START Data records
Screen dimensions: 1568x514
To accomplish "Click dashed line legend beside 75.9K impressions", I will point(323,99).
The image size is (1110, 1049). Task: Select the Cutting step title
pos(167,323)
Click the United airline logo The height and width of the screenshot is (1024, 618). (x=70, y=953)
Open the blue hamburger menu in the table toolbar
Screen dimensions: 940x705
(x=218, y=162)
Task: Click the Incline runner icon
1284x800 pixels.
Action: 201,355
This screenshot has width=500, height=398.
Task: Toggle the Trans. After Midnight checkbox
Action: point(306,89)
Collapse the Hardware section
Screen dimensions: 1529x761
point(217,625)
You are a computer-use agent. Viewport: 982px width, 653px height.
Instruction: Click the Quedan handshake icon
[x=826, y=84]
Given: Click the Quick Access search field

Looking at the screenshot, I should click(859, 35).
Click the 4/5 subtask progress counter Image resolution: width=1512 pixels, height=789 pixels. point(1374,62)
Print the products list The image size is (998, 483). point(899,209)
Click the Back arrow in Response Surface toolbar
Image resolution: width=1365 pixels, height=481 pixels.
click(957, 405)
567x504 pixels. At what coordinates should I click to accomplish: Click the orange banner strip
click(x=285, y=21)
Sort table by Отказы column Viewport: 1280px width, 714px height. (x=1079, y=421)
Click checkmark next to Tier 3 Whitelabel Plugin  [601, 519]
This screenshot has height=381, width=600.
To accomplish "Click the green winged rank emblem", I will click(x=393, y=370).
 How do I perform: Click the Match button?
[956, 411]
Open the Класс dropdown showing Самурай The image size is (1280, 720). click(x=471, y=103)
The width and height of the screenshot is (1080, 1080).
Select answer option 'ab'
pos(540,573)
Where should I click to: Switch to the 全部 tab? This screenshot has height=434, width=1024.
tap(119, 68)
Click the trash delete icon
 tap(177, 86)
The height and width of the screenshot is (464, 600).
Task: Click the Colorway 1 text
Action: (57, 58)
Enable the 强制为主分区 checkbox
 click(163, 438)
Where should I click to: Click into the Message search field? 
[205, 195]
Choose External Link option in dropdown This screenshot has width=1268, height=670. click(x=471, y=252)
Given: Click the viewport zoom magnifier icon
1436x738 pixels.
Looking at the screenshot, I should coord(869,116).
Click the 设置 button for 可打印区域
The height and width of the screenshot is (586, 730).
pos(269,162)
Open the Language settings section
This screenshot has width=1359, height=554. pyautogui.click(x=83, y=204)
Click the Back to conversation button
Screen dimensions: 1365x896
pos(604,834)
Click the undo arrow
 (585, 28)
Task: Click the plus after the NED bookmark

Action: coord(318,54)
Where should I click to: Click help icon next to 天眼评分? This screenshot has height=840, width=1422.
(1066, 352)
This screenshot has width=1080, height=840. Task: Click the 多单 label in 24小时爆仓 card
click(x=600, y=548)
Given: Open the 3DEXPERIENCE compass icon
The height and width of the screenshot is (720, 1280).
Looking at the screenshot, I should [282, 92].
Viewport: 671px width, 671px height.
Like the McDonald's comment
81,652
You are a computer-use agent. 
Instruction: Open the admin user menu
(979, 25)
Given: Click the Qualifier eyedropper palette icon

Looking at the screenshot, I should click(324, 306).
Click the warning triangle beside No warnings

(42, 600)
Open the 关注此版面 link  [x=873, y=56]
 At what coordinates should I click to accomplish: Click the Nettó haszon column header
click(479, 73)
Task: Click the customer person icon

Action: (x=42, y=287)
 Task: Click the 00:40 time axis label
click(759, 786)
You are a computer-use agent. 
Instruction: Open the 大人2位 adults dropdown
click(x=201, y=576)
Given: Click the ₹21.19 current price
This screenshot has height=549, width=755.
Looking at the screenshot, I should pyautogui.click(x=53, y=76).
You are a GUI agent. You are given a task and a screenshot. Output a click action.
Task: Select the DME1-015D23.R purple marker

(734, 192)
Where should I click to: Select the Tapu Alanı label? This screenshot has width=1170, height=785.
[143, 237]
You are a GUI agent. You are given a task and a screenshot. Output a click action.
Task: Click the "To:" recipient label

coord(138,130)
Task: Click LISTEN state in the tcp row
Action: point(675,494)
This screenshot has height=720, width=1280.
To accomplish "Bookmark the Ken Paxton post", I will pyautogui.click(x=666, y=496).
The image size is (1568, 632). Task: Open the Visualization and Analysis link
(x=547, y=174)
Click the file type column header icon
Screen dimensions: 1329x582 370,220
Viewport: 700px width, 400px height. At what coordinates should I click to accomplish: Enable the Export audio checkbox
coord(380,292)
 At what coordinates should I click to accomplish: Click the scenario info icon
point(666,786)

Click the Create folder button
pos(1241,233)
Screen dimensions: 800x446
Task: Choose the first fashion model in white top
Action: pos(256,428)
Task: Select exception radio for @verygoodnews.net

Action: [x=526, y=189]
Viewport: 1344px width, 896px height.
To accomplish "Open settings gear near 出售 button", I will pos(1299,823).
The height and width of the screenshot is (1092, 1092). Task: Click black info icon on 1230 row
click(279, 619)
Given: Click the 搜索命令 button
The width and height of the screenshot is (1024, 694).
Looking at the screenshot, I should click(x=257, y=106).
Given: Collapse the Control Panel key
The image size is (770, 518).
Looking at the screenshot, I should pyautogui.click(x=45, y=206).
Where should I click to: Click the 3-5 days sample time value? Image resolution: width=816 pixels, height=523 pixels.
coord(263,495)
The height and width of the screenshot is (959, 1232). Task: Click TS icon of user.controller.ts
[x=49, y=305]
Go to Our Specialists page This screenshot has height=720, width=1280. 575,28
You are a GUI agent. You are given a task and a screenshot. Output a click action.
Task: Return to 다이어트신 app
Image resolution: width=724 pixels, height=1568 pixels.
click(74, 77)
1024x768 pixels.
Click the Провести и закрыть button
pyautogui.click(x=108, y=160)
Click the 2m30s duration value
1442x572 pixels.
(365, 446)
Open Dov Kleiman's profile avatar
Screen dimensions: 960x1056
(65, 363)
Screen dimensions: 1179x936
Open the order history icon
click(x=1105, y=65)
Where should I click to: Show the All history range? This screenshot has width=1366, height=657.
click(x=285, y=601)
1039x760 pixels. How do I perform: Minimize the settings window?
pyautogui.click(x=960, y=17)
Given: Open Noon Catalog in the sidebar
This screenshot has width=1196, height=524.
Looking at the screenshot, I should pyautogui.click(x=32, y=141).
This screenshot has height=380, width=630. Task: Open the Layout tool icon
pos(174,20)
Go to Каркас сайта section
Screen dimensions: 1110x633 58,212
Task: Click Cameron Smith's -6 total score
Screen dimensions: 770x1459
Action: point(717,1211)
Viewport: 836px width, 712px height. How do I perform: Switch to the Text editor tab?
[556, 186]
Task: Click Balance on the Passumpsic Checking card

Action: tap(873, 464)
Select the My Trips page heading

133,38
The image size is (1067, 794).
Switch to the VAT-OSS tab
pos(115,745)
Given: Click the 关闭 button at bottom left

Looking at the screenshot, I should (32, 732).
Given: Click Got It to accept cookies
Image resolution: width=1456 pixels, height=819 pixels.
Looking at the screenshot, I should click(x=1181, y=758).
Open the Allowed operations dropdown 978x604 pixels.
END Data records
From the entries above, collect every line with the string "will" in it.

To accomplish "Click dashed line legend beside 75.9K impressions", I will point(323,99).
To accomplish "Click the green winged rank emblem", I will click(x=393, y=370).
To accomplish "Bookmark the Ken Paxton post", I will pyautogui.click(x=666, y=496).
To accomplish "Open settings gear near 出售 button", I will pos(1299,823).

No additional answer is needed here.